Opini

Muhammad Hidayat: Mudik; Jalan Pulang ke Diri Sendiri

Mudik: Jalan Pulang ke Diri Sendiri
oleh
Muhammad Hidayat

biem.co – Tahun lalu, sewaktu masih bermukim di Australia Selatan, saya membayangkan bahwa lebaran tahun ini bakal jadi momentum paling istimewa. Dua tahun jauh dari kampung halaman tentu saja membuat saya harus menumpuk-numpuk resah-gelisah. Ibarat seorang pengembara, tak ada yang paling dirindukan selain datangnya kesempatan untuk pulang. Dan saya percaya sebagian dari Anda sekalian juga memikirkan hal yang serupa.

Waktu itu, beberapa orang rekan saya sesama mahasiswa Indonesia juga punya harapan yang sama. Memendam keinginan untuk merayakan Hari Raya Idul Fitri di tengah orangtua, saudara, tetangga, handai tolan. Meskipun di tanah rantau kami tetap mampu merayakannya bersama komunitas masyarakat Indonesia di sana, namun tetap saja ‘roh’ kebahagiaan tak akan pernah sanggup dilukiskan dengan sempurna. Ketika kami menikmati semangat saling mengasihi di antara sesama perantau di kota pelajar Adelaide, saya sendiri merasa seperti masih ada sesuatu yang ‘hilang’.

Kebersamaan itu tetap saja tak kuasa mewakili perasaan seekor burung yang pulang ke sarangnya dengan riang gembira. Apalagi perjalanan pulang akan semakin syahdu dengan senandung gema kebesaran Tuhan, setelah bertahun-tahun mengembara mencari penghidupan di atas bumi-Nya.

Hari ini, ratusan ribu jiwa orang Indonesia barangkali mengalami apa yang saya alami.

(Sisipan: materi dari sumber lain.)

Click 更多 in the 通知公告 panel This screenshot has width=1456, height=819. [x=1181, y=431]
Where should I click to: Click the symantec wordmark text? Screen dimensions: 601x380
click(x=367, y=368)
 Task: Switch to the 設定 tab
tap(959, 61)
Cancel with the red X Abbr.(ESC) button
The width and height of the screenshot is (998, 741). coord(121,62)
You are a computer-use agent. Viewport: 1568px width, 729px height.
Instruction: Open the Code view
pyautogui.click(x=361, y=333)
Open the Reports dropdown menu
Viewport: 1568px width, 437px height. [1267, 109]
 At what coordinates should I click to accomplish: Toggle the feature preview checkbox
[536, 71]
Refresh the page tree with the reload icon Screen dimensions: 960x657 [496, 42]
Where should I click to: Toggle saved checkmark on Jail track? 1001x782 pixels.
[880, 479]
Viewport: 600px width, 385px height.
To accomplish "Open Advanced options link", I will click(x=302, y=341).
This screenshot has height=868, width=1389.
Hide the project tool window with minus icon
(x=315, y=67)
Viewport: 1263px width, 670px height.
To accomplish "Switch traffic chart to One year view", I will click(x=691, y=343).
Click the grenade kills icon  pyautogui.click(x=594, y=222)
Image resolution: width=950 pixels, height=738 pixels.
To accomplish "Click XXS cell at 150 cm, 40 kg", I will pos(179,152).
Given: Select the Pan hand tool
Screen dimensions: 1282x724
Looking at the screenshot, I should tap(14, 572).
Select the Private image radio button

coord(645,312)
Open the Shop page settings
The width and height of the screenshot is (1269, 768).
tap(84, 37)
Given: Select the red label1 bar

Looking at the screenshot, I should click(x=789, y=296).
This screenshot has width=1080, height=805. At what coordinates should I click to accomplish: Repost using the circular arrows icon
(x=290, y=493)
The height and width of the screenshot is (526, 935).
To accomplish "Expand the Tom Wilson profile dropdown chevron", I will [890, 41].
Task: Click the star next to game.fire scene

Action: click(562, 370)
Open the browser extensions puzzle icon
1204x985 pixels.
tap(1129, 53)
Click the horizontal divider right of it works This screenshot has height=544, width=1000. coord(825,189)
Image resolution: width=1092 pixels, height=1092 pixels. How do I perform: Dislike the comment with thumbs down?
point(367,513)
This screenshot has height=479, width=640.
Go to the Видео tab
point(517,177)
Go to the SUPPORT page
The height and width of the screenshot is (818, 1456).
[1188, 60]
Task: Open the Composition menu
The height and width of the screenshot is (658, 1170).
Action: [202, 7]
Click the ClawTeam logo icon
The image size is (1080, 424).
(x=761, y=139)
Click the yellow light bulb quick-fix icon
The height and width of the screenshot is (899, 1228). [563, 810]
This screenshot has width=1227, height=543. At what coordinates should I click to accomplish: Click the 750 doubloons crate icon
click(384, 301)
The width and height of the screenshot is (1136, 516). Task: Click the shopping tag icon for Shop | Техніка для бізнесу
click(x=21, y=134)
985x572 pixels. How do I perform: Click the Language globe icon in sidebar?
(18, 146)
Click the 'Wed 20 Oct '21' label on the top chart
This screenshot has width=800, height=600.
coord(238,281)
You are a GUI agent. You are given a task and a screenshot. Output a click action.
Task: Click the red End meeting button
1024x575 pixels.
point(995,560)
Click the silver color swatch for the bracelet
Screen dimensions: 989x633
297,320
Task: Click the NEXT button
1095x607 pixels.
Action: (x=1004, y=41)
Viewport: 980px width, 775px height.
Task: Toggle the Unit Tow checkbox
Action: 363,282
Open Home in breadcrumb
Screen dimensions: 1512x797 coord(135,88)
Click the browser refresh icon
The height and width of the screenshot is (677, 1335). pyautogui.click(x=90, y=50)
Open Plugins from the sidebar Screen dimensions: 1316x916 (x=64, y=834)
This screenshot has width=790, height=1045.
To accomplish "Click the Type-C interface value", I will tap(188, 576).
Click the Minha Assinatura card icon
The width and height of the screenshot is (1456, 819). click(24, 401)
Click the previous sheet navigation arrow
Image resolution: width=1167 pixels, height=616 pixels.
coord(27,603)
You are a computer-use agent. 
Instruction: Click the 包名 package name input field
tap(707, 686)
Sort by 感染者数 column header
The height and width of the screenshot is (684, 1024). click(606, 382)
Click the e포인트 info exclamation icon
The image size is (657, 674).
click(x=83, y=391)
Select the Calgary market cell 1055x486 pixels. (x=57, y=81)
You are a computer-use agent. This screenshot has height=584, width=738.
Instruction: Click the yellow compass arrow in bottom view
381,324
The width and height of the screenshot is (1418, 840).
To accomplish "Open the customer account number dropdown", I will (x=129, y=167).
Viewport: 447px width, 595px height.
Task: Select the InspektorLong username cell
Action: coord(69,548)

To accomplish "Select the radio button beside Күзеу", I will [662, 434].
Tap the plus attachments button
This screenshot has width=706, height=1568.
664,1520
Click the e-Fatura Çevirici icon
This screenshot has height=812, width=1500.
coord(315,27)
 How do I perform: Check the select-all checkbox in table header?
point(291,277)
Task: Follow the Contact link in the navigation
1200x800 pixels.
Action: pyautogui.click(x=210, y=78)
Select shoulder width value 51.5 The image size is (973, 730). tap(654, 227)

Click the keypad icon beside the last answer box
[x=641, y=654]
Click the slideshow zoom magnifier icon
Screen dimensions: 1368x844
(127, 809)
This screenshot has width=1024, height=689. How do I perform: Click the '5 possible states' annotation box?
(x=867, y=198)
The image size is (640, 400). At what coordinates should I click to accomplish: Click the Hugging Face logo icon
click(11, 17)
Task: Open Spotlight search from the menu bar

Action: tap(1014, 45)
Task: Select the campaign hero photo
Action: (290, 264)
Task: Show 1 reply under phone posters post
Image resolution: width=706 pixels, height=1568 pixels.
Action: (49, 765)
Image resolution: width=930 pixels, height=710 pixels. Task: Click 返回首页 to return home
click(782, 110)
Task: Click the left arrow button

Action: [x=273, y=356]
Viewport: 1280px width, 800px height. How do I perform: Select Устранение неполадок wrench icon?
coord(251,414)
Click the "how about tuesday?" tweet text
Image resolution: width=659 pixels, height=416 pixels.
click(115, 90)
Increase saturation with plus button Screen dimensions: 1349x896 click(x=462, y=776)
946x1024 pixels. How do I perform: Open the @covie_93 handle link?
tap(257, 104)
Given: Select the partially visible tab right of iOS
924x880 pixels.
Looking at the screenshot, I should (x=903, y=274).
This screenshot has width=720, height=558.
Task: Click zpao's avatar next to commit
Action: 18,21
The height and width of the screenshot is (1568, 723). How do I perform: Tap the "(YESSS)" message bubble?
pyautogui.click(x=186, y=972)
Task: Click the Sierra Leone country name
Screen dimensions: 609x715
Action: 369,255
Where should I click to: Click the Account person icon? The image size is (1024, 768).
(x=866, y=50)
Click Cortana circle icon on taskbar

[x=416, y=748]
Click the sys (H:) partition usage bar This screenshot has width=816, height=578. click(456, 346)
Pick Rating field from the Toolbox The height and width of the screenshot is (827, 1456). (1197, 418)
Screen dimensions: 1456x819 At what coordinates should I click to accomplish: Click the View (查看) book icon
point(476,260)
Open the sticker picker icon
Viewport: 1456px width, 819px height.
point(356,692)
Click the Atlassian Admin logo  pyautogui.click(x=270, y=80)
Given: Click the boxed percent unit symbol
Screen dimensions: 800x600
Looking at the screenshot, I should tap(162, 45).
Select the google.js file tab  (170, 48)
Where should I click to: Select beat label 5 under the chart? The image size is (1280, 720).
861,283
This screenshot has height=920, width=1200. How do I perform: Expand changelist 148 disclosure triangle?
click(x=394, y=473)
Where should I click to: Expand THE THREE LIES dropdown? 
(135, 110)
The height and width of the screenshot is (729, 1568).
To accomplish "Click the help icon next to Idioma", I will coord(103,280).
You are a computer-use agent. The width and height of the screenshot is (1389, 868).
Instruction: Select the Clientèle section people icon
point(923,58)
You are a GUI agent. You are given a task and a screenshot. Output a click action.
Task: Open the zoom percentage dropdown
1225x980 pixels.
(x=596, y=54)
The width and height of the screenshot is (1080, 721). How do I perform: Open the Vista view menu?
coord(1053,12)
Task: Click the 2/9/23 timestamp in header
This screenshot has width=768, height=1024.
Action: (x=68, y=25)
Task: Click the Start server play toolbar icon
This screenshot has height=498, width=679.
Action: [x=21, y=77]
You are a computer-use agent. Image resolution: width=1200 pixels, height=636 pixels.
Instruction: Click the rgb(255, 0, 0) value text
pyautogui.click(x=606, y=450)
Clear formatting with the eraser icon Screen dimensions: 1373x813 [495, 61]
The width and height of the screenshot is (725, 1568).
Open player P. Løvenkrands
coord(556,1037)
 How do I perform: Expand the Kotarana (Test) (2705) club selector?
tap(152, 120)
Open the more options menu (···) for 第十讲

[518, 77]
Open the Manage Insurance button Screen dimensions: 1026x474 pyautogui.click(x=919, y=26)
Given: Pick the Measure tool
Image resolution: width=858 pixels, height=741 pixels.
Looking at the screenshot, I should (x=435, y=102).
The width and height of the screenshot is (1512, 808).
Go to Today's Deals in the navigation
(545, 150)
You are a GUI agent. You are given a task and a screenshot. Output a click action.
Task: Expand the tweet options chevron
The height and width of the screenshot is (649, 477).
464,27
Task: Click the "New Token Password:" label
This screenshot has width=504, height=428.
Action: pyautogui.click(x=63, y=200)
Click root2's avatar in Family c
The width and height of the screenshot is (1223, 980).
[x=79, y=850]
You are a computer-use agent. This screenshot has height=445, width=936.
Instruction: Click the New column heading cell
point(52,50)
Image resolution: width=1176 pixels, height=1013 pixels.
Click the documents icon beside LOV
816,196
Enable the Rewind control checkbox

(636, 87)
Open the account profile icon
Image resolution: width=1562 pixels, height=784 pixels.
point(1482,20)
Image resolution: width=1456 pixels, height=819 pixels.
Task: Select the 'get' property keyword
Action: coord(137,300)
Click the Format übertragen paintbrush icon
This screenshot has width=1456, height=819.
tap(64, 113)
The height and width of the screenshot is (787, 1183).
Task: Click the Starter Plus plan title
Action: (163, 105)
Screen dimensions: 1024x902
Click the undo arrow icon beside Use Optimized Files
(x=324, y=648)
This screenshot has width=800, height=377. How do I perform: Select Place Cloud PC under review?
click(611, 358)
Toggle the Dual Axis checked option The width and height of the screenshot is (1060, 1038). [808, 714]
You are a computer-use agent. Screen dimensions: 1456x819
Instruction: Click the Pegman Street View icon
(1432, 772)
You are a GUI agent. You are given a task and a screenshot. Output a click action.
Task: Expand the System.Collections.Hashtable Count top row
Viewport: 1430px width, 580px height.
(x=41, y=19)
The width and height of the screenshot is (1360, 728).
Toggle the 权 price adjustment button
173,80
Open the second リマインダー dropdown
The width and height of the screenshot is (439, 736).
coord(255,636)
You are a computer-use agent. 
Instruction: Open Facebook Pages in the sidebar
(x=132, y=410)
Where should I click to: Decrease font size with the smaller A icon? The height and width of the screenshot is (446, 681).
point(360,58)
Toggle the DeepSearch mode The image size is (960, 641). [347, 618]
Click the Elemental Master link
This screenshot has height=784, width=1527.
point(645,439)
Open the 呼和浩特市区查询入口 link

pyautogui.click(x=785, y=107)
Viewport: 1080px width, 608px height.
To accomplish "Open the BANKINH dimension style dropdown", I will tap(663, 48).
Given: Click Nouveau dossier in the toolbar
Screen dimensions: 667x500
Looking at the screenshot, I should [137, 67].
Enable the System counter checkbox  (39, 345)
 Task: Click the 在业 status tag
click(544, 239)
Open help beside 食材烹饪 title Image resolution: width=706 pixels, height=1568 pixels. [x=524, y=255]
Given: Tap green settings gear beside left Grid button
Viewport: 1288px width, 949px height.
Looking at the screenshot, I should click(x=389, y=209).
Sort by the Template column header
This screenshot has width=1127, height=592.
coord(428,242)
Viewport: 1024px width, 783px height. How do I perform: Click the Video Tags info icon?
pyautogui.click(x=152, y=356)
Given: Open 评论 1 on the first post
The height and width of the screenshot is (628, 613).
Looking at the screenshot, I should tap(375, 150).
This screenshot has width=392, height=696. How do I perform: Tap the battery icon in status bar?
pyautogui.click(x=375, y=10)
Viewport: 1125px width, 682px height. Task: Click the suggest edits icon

Harapan tinggal harapan. Keinginan untuk berkumpul bersama keluarga besar harus ditunda lagi. Ya, manusia memang diberi kemerdekaan untuk merencanakan apa-apa akan tetapi Tuhanlah yang berkuasa menentukan segalanya.

Wabah Covid-19 yang menggemparkan dunia sejak tahun lalu telah mengubah peta kehidupan di banyak negara, tak terkecuali Indonesia. Hingga Jumat (22/05/2020) jumlah orang yang terkonfirmasi positif virus ini mencapai 4.962.707 di seluruh dunia dan 326.459 orang yang meninggal. Sementara di Indonesia, jumlah korban meninggal mencapai 1.326 orang dengan pasien positif 20.796 orang.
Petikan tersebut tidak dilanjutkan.